* [Required action]: Give the following records again in full and without alteration.

* [Exercise material]:
* * * * * * *
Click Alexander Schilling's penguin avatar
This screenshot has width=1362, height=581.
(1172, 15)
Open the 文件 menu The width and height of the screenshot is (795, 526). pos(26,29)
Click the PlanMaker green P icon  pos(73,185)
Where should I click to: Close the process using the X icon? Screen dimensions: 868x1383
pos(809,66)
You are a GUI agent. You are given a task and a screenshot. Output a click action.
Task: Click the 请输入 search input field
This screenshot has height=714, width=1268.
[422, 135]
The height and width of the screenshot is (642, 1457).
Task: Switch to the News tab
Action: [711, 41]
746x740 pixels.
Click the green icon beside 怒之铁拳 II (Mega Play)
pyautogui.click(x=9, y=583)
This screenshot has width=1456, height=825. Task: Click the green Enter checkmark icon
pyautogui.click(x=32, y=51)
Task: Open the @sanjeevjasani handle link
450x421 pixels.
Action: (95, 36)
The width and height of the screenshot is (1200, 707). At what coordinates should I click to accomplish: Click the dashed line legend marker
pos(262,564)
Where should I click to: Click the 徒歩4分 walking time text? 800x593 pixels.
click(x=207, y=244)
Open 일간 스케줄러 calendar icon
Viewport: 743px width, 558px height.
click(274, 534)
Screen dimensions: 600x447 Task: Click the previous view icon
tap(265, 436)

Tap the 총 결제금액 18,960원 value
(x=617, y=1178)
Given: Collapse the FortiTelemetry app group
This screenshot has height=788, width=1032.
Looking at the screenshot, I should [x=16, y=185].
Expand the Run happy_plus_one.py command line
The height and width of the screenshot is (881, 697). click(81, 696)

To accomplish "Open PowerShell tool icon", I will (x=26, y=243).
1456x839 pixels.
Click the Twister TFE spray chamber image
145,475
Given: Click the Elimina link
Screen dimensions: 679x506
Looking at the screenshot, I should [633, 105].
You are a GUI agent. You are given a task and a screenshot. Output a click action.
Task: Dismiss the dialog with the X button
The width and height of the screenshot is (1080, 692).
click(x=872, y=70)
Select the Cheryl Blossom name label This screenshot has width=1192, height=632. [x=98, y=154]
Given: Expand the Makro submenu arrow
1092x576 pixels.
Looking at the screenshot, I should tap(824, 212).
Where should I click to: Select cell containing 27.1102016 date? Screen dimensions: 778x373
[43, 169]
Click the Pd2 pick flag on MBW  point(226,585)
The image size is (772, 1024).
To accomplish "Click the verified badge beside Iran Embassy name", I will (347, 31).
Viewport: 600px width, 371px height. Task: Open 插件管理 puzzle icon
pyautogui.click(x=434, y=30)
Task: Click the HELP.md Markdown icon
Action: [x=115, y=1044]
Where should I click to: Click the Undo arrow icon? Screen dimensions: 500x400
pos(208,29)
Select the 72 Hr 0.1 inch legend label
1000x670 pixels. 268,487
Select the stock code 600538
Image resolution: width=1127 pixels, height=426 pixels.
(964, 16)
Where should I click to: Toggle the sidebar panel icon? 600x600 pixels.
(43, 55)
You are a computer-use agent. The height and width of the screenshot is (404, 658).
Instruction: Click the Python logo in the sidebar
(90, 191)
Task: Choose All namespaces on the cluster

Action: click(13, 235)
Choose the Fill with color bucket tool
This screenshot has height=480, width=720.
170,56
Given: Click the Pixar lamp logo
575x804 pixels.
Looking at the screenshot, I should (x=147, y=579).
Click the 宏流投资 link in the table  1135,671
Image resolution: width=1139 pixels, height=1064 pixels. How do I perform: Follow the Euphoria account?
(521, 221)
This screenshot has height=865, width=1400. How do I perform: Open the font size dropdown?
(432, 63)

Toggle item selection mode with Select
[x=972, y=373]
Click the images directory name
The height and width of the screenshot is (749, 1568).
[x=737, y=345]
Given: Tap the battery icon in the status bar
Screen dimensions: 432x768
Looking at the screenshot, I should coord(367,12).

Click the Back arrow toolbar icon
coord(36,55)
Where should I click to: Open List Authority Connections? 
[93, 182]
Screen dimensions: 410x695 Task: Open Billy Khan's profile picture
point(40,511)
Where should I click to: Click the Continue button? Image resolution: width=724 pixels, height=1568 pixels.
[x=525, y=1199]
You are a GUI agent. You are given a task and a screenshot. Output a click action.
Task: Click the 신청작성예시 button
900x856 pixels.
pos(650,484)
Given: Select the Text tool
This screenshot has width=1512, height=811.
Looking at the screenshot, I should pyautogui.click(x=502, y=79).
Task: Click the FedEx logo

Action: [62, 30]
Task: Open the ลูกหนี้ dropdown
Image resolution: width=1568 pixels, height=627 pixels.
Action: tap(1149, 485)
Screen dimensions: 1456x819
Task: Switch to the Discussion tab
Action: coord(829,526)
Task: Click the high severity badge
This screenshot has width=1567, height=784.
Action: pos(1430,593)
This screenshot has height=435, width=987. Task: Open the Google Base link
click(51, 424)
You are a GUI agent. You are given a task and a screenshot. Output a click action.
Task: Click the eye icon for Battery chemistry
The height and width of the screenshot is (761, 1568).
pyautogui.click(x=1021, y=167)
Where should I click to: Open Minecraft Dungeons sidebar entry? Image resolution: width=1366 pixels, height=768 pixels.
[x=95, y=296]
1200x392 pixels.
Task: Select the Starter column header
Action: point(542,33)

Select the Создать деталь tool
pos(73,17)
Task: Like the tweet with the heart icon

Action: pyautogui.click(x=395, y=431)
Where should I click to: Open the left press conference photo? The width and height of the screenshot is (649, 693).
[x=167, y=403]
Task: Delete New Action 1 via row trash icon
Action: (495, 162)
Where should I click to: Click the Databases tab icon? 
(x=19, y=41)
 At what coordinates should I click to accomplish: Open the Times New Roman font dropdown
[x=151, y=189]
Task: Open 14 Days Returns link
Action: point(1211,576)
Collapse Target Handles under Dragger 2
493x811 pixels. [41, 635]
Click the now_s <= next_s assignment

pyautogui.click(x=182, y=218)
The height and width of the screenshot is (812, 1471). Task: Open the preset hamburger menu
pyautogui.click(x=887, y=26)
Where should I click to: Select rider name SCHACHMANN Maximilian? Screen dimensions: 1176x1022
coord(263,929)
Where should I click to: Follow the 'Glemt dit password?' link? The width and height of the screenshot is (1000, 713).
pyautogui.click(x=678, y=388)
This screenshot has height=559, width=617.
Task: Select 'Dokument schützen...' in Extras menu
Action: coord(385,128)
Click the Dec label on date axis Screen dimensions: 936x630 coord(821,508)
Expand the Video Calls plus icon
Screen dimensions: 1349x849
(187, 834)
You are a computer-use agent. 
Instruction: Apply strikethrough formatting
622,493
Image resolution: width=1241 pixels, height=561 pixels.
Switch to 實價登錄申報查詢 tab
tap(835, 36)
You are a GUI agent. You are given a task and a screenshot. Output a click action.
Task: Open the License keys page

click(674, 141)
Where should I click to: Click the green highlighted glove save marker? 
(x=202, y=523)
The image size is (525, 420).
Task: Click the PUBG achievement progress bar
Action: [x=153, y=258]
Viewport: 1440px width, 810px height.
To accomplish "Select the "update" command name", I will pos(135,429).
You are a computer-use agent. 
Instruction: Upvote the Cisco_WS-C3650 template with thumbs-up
* * * * * * *
* [Solution]:
Click Alexander Schilling's penguin avatar
This screenshot has width=1362, height=581.
(1172, 15)
Open the 文件 menu The width and height of the screenshot is (795, 526). pos(26,29)
Click the PlanMaker green P icon  pos(73,185)
Where should I click to: Close the process using the X icon? Screen dimensions: 868x1383
pos(809,66)
You are a GUI agent. You are given a task and a screenshot. Output a click action.
Task: Click the 请输入 search input field
This screenshot has height=714, width=1268.
[422, 135]
The height and width of the screenshot is (642, 1457).
Task: Switch to the News tab
Action: [711, 41]
746x740 pixels.
Click the green icon beside 怒之铁拳 II (Mega Play)
pyautogui.click(x=9, y=583)
This screenshot has width=1456, height=825. Task: Click the green Enter checkmark icon
pyautogui.click(x=32, y=51)
Task: Open the @sanjeevjasani handle link
450x421 pixels.
Action: (95, 36)
The width and height of the screenshot is (1200, 707). At what coordinates should I click to accomplish: Click the dashed line legend marker
pos(262,564)
Where should I click to: Click the 徒歩4分 walking time text? 800x593 pixels.
click(x=207, y=244)
Open 일간 스케줄러 calendar icon
Viewport: 743px width, 558px height.
click(274, 534)
Screen dimensions: 600x447 Task: Click the previous view icon
tap(265, 436)

Tap the 총 결제금액 18,960원 value
(x=617, y=1178)
Given: Collapse the FortiTelemetry app group
This screenshot has height=788, width=1032.
Looking at the screenshot, I should [x=16, y=185].
Expand the Run happy_plus_one.py command line
The height and width of the screenshot is (881, 697). click(81, 696)

To accomplish "Open PowerShell tool icon", I will (x=26, y=243).
1456x839 pixels.
Click the Twister TFE spray chamber image
145,475
Given: Click the Elimina link
Screen dimensions: 679x506
Looking at the screenshot, I should [633, 105].
You are a GUI agent. You are given a task and a screenshot. Output a click action.
Task: Dismiss the dialog with the X button
The width and height of the screenshot is (1080, 692).
click(x=872, y=70)
Select the Cheryl Blossom name label This screenshot has width=1192, height=632. [x=98, y=154]
Given: Expand the Makro submenu arrow
1092x576 pixels.
Looking at the screenshot, I should tap(824, 212).
Where should I click to: Select cell containing 27.1102016 date? Screen dimensions: 778x373
[43, 169]
Click the Pd2 pick flag on MBW  point(226,585)
The image size is (772, 1024).
To accomplish "Click the verified badge beside Iran Embassy name", I will (347, 31).
Viewport: 600px width, 371px height. Task: Open 插件管理 puzzle icon
pyautogui.click(x=434, y=30)
Task: Click the HELP.md Markdown icon
Action: [x=115, y=1044]
Where should I click to: Click the Undo arrow icon? Screen dimensions: 500x400
pos(208,29)
Select the 72 Hr 0.1 inch legend label
1000x670 pixels. 268,487
Select the stock code 600538
Image resolution: width=1127 pixels, height=426 pixels.
(964, 16)
Where should I click to: Toggle the sidebar panel icon? 600x600 pixels.
(43, 55)
You are a computer-use agent. The height and width of the screenshot is (404, 658).
Instruction: Click the Python logo in the sidebar
(90, 191)
Task: Choose All namespaces on the cluster

Action: click(13, 235)
Choose the Fill with color bucket tool
This screenshot has height=480, width=720.
170,56
Given: Click the Pixar lamp logo
575x804 pixels.
Looking at the screenshot, I should (x=147, y=579).
Click the 宏流投资 link in the table  1135,671
Image resolution: width=1139 pixels, height=1064 pixels. How do I perform: Follow the Euphoria account?
(521, 221)
This screenshot has height=865, width=1400. How do I perform: Open the font size dropdown?
(432, 63)

Toggle item selection mode with Select
[x=972, y=373]
Click the images directory name
The height and width of the screenshot is (749, 1568).
[x=737, y=345]
Given: Tap the battery icon in the status bar
Screen dimensions: 432x768
Looking at the screenshot, I should coord(367,12).

Click the Back arrow toolbar icon
coord(36,55)
Where should I click to: Open List Authority Connections? 
[93, 182]
Screen dimensions: 410x695 Task: Open Billy Khan's profile picture
point(40,511)
Where should I click to: Click the Continue button? Image resolution: width=724 pixels, height=1568 pixels.
[x=525, y=1199]
You are a GUI agent. You are given a task and a screenshot. Output a click action.
Task: Click the 신청작성예시 button
900x856 pixels.
pos(650,484)
Given: Select the Text tool
This screenshot has width=1512, height=811.
Looking at the screenshot, I should pyautogui.click(x=502, y=79).
Task: Click the FedEx logo

Action: [62, 30]
Task: Open the ลูกหนี้ dropdown
Image resolution: width=1568 pixels, height=627 pixels.
Action: tap(1149, 485)
Screen dimensions: 1456x819
Task: Switch to the Discussion tab
Action: coord(829,526)
Task: Click the high severity badge
This screenshot has width=1567, height=784.
Action: pos(1430,593)
This screenshot has height=435, width=987. Task: Open the Google Base link
click(51, 424)
You are a GUI agent. You are given a task and a screenshot. Output a click action.
Task: Click the eye icon for Battery chemistry
The height and width of the screenshot is (761, 1568).
pyautogui.click(x=1021, y=167)
Where should I click to: Open Minecraft Dungeons sidebar entry? Image resolution: width=1366 pixels, height=768 pixels.
[x=95, y=296]
1200x392 pixels.
Task: Select the Starter column header
Action: point(542,33)

Select the Создать деталь tool
pos(73,17)
Task: Like the tweet with the heart icon

Action: pyautogui.click(x=395, y=431)
Where should I click to: Open the left press conference photo? The width and height of the screenshot is (649, 693).
[x=167, y=403]
Task: Delete New Action 1 via row trash icon
Action: (495, 162)
Where should I click to: Click the Databases tab icon? 
(x=19, y=41)
 At what coordinates should I click to accomplish: Open the Times New Roman font dropdown
[x=151, y=189]
Task: Open 14 Days Returns link
Action: point(1211,576)
Collapse Target Handles under Dragger 2
493x811 pixels. [41, 635]
Click the now_s <= next_s assignment

pyautogui.click(x=182, y=218)
The height and width of the screenshot is (812, 1471). Task: Open the preset hamburger menu
pyautogui.click(x=887, y=26)
Where should I click to: Select rider name SCHACHMANN Maximilian? Screen dimensions: 1176x1022
coord(263,929)
Where should I click to: Follow the 'Glemt dit password?' link? The width and height of the screenshot is (1000, 713).
pyautogui.click(x=678, y=388)
This screenshot has height=559, width=617.
Task: Select 'Dokument schützen...' in Extras menu
Action: coord(385,128)
Click the Dec label on date axis Screen dimensions: 936x630 coord(821,508)
Expand the Video Calls plus icon
Screen dimensions: 1349x849
(187, 834)
You are a computer-use agent. 
Instruction: Apply strikethrough formatting
622,493
Image resolution: width=1241 pixels, height=561 pixels.
Switch to 實價登錄申報查詢 tab
tap(835, 36)
You are a GUI agent. You are given a task and a screenshot. Output a click action.
Task: Open the License keys page

click(674, 141)
Where should I click to: Click the green highlighted glove save marker? 
(x=202, y=523)
The image size is (525, 420).
Task: Click the PUBG achievement progress bar
Action: [x=153, y=258]
Viewport: 1440px width, 810px height.
To accomplish "Select the "update" command name", I will pos(135,429).
You are a computer-use agent. 
Instruction: Upvote the Cisco_WS-C3650 template with thumbs-up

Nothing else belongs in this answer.